[Problem statement] Here the job is to transcribe only the lines from the one containing "Select the Ronald" through the last line below, exactly as written; please leave out pictures.

[Exercise data]
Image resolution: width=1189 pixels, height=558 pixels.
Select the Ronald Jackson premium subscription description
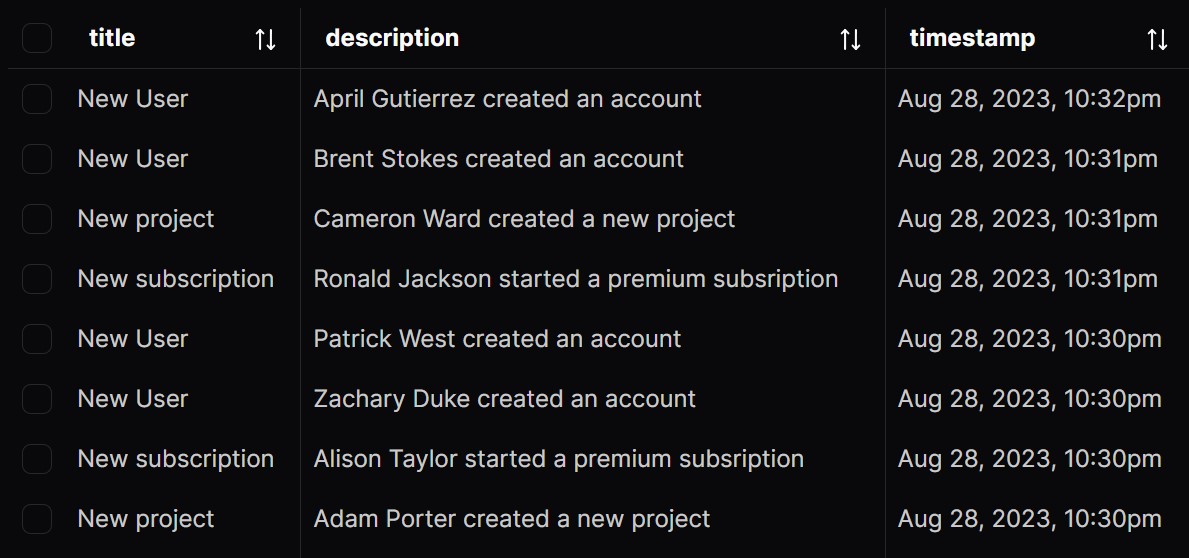coord(575,279)
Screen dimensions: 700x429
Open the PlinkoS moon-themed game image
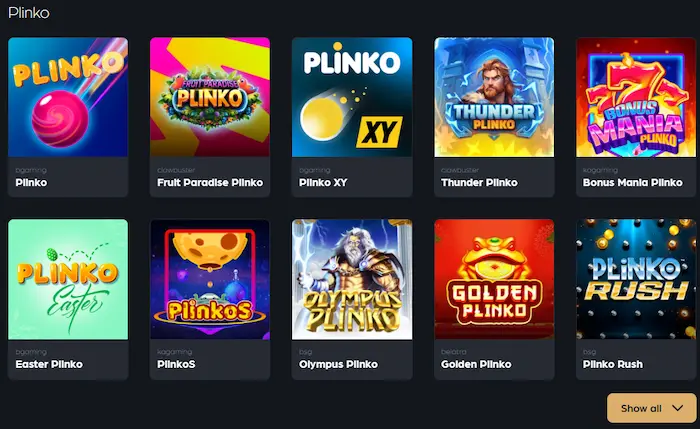(210, 279)
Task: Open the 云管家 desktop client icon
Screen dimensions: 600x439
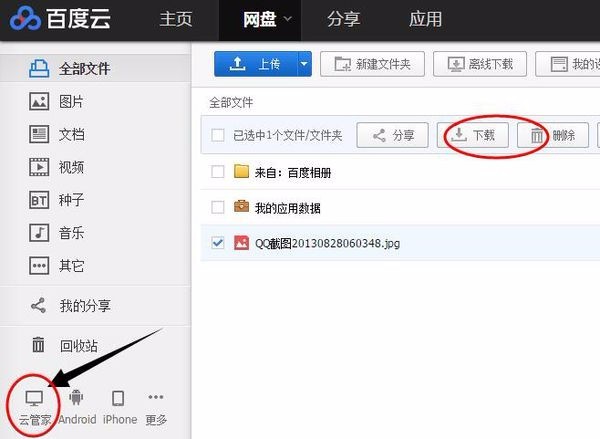Action: point(34,398)
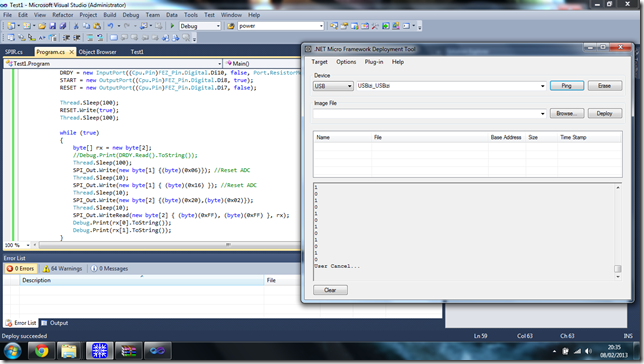Click the Ping button
Viewport: 644px width, 364px height.
tap(567, 86)
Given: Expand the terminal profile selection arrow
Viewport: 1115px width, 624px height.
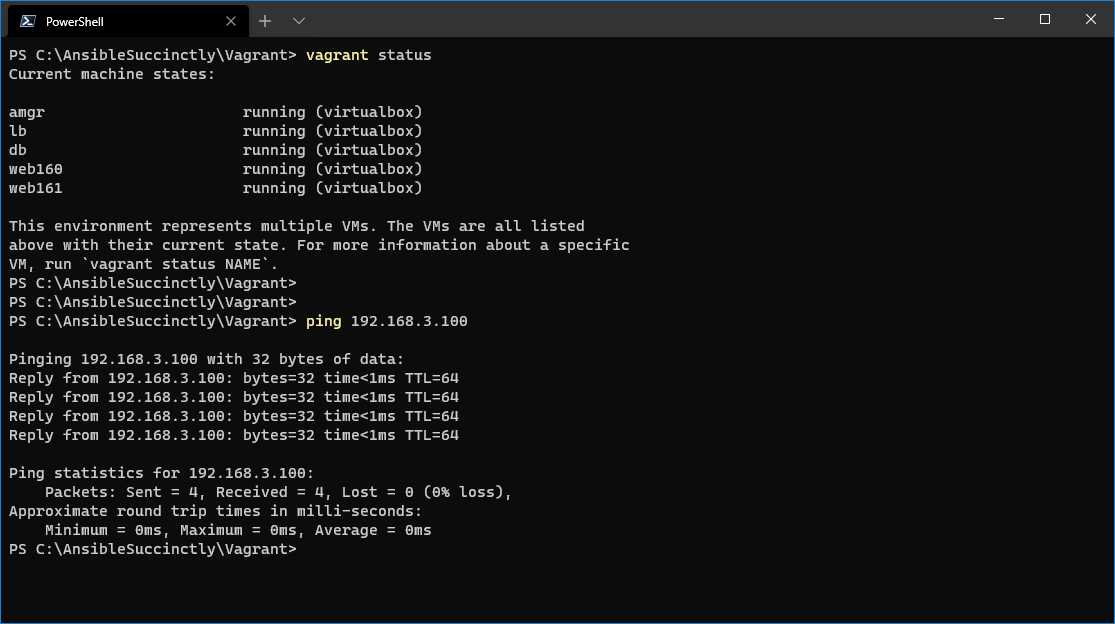Looking at the screenshot, I should click(296, 20).
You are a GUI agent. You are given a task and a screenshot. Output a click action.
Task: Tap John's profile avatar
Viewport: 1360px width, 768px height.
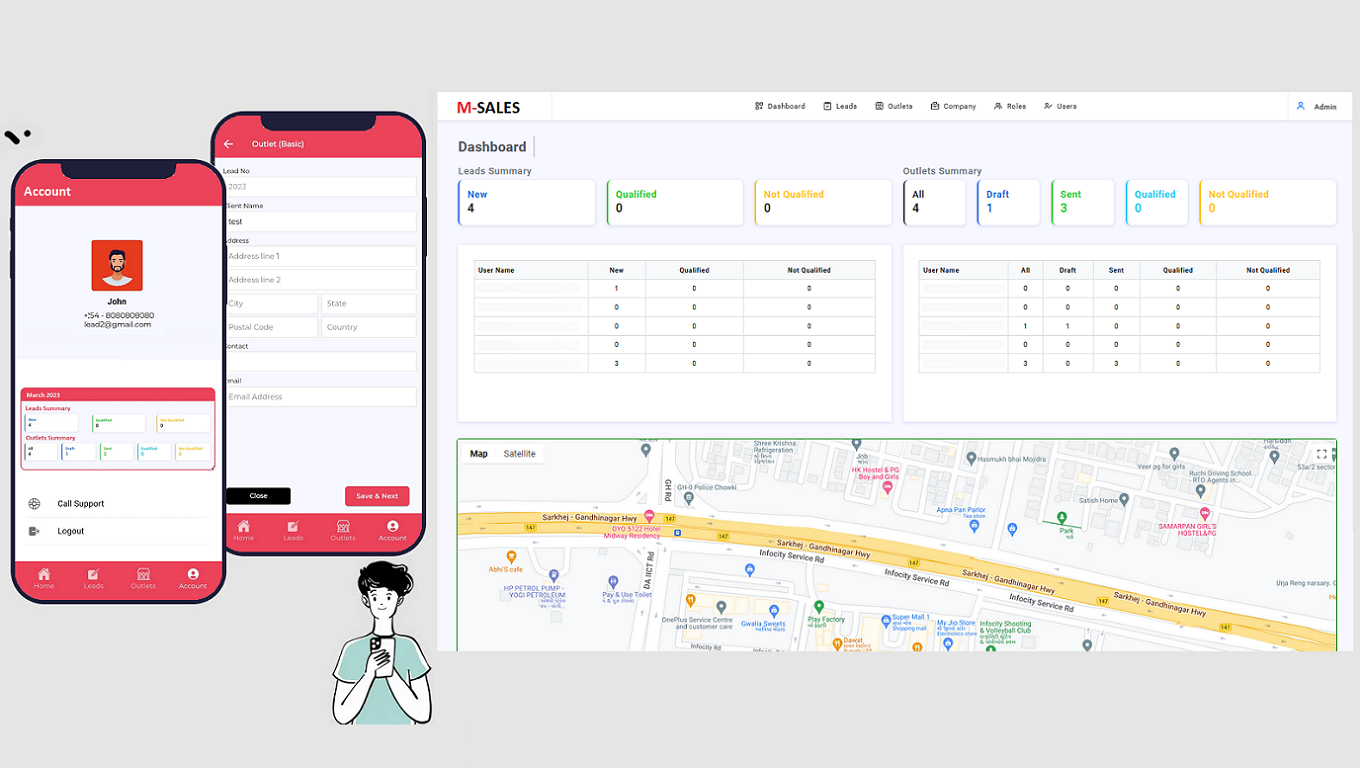point(117,265)
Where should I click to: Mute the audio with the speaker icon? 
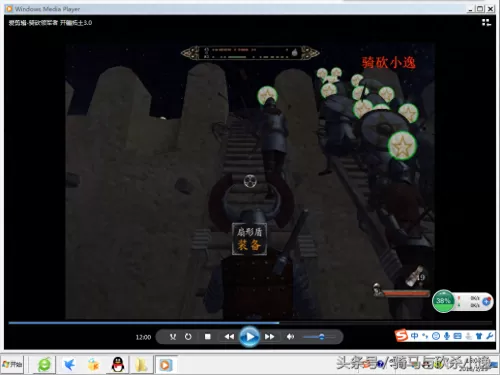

[Reply]
Select the Ronald Jackson premium subscription description
coord(575,279)
Screen dimensions: 700x429
Open the PlinkoS moon-themed game image
(210, 279)
Task: Open the 云管家 desktop client icon
Screen dimensions: 600x439
Action: point(34,398)
Click the Ping button
Viewport: 644px width, 364px height.
tap(567, 86)
Given: Expand the terminal profile selection arrow
Viewport: 1115px width, 624px height.
Looking at the screenshot, I should click(296, 20).
You are a GUI agent. You are given a task and a screenshot. Output a click action.
Task: Tap John's profile avatar
Viewport: 1360px width, 768px height.
point(117,265)
Where should I click to: Mute the audio with the speaker icon? 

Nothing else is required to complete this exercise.